Les oranges artificielles : les conglomèles à l’orange.

 

La réalisation de conglomèles à l’orange est simple. Il s’agit de partir de jus d’orange, de l’assaisonner, puis de réaliser des perles à l’aide de gélatine ou d’alginate de sodium. Par exemple, voici un protocole pour l’alginate : on dissoudra un peu de calcium dans le jus, puis on fera tomber des gouttes de jus d’orange avec calcium dans un bain contenant de l’eau et de l’alginate de sodium : dès que le calcium et l’alginate sont en présence, à la surface des perles, une peau gélifiée se forme, emprisonnant le jus d’orange assaisonné.
Tu crains l’amertume du calcium ? Il y a évidemment la solution qui consiste à mettre de l’alginate de sodium dans le jus d’orange assaisonné, puis à faire tomber des gouttes de ce jus dans un bain contenant de l’eau et du calcium. N’oublions pas de laver pour éliminer le calcium en excès.
Les sacs étant faits, il faut les coller entre eux, pour reconstituer une sphère. Là, on peut verser les perles dans deux demi sphères, puis couler un liquide qui prendra : gelée de gélatine, solution d’agar agar, œuf battu, que sais-je ? Les solutions sont innombrables, et chacune a ses caractéristiques gustatives particulières.
On démoule, et l’orange artificielle est faite. La conglomèle est faite de jus d’orange, comme une orange… mais en mieux si tu as bien œuvre, et la consistance est également sur mesure : elle dépend de la taille des perles, de la résistance de leur « peau », de la force du ciment qui les lie…

 

Et des fleurs qui s’épanouissent ?

 

Que faire de ces objets ? J’ai une proposition pour un travail difficile.
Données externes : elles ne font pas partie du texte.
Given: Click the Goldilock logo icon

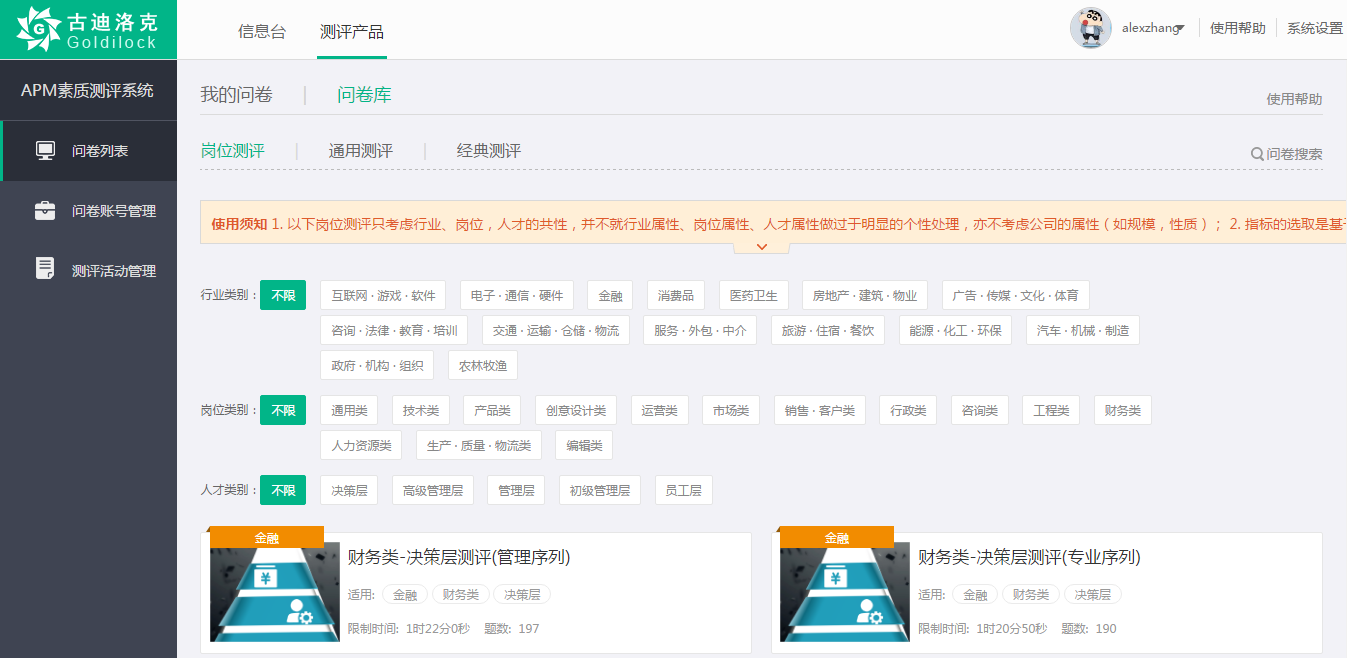Looking at the screenshot, I should [x=40, y=26].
Imagine que tu trempes, pendant longtemps, les conglomèles dans un sirop très concentré : par le phénomène d’osmose –le même qui fait dégorger les cornichons, par exemple-, les conglomèles ratatineront, parce que le sirop tirera l’eau (c’est très long !).
Puis, dans le verre d’un convive, tu ajouteras la conglomèle « tapée » (pour reprendre un terme ancien, associé à une opération hélas oubliée : poires tapées, pommes tapées…) dans un liquide… et elle regonflera lentement… si la peau gélifiée est suffisamment mince.
Comme ces boules de thé qui éclosent quand on le met en présence d’eau chaude, qui s’épanouissent dans le verre, ajoutant le bonheur du mouvement à celui de la contemplation de formes élégantes… Pas facile, mais il n’est pas interdit de rêver, non ?

 

En attendant…

 

En attendant, il nous reste à déguster la sensation nouvelle des oranges artificielles. J’espère que l’artifice sera ainsi réhabilité, et que nous saurons résister aux sirènes de la nature. Vive l’art culinaire, qui ne se résume pas à de l’épicerie !

 

Hervé This



Cher Hervé,

 

On va donc céder à la mode de l’alginate ; par principe, je refuse d’utiliser ce produit assez magique.
Je réponds positivement à ton offre parce que tu parles de goût, de saveurs donc de cuisine.
C’est l’occasion d’intégrer le campari à la saveur fascinante qui se marie bien avec l’orange.
Même si le produit (l’orange) est choisi avec soin, mon ambition est bien sûr d’organiser en bouche d’autres sensations gustatives qui loin de tuer le fruit, vont au contraire le rendre encore plus vivant.